Saturday, 4 February 2012

Beautiful Norfolk Bricks!


These are the beautiful, but very common bricks used for a great many of Norfolk's 19th century farm buildings.  Look closely, and you can see the range of colours, from almost slate grey to a orangy brown, caused by each individual's position in the kiln.  The dark ones are known as 'kiln bottoms' and are often used to make a pattern of alternating dark headers (the short ends) and lighter stretchers (the long sides).  Look closely at an individual brick.  Two in the centre of the photo have patches of different colours, which go under the lovely name of 'kiss marks'.  This is where the bricks touched in the kiln as they were fired.  The clay used to make them was stoney, and show up as little specks ('inclusions') in the surface.  Such a riot of detail is beautiful to behold, but at the time this barn was built, the bricks were considered sub-standard and not good enough for a grander building.

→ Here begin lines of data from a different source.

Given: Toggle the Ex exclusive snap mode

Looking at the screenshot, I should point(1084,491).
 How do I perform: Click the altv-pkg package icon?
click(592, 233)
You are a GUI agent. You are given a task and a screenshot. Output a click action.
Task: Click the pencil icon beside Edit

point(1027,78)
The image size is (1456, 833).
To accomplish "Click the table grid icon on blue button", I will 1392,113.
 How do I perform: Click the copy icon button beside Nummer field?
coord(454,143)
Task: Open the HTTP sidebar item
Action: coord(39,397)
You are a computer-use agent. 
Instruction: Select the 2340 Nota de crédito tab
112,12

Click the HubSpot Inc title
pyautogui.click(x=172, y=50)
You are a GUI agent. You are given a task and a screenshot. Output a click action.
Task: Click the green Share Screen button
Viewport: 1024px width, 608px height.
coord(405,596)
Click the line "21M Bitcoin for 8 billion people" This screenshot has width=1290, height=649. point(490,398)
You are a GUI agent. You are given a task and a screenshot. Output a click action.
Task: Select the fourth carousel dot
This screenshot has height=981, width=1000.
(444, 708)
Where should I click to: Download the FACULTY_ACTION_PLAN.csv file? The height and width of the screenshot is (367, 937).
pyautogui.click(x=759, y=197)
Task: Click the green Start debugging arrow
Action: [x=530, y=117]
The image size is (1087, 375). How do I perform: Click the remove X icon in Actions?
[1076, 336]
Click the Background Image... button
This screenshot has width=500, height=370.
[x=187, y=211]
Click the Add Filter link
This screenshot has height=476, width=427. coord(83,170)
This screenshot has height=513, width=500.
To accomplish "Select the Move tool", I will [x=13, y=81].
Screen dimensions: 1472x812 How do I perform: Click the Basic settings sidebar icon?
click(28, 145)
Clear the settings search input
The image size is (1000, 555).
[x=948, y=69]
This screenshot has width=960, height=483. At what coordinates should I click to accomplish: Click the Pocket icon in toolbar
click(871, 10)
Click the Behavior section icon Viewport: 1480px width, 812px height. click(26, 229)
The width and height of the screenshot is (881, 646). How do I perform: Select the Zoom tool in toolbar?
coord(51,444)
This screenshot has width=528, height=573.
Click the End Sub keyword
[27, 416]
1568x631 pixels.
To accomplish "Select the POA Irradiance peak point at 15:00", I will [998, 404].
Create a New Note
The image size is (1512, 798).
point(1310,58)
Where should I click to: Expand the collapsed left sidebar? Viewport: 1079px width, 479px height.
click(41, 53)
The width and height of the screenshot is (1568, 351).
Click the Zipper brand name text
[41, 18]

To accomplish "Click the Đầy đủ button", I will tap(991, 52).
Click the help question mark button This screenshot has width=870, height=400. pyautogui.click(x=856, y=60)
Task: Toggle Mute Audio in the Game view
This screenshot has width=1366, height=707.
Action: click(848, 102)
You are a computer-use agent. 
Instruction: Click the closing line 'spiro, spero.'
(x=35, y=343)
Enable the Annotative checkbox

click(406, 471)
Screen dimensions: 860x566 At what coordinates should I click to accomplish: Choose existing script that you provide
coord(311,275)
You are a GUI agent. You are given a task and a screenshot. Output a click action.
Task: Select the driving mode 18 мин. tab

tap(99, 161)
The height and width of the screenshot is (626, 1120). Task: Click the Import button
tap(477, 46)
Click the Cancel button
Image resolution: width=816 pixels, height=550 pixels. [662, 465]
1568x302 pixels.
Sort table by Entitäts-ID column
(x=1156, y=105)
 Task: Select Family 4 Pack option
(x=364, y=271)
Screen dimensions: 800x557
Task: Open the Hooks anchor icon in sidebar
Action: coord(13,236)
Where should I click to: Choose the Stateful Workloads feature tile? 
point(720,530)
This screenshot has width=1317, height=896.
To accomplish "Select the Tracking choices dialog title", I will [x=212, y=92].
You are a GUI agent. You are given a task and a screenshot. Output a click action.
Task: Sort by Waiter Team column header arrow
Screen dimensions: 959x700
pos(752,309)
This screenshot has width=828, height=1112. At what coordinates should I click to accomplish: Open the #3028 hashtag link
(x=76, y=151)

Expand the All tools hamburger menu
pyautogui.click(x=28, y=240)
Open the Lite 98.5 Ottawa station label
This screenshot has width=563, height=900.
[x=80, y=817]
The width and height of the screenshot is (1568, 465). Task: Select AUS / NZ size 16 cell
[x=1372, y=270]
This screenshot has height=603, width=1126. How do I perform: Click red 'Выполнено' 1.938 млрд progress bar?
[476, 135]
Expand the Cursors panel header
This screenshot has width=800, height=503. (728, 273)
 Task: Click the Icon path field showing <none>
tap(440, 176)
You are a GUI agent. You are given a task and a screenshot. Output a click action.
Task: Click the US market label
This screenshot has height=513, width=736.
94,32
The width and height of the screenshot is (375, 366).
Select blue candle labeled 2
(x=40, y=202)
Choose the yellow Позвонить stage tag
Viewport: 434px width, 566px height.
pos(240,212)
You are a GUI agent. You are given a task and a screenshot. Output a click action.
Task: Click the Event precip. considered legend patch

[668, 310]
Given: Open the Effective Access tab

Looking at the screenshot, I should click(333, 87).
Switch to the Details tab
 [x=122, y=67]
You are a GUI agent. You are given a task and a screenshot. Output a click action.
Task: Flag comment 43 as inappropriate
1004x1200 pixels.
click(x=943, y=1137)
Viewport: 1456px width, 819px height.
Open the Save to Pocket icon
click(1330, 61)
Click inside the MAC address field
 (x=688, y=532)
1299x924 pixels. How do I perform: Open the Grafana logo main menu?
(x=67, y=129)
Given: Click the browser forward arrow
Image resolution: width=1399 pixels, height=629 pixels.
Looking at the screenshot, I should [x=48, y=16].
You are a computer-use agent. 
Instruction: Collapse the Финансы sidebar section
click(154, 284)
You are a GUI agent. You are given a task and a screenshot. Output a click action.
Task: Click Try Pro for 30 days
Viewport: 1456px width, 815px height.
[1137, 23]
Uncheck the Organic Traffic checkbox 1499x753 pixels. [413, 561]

The bricks are beautifully laid in thin joints of lime mortar, mixed with lumps of chalk, and is still good after 150 years.  However, weather and pollution can cause mortar to deteriorate, as shown in the photo below.


The bricks are fine, but the mortar has almost gone  Not good news, either for keeping the damp out or for holding the building up.  The best way to deal with it is, of course, to repoint the wall, using the same mortar as the original builders so lovingly applied.  Unfortunately due to the ignorance of cowboy builders, many a wall has been ruined by the use of modern cement mortar.  The once beautiful and mellow wall ends up looking like this:


Gone are the lovely, thin, white joints, to be replaced by ugly, fat, grey, cement ones, with splashes and splosh marks all over the face, ground and surrounding parish.  Not only does it look appalling, but Portland cement is very, very hard, and will damage the lovely soft clay of the original brickwork.  After several years of frost and rain, the wall ends up like this:


Almost gone, thanks to bad pointing.  What a (expensive) shame.

Always best to use the right mortar!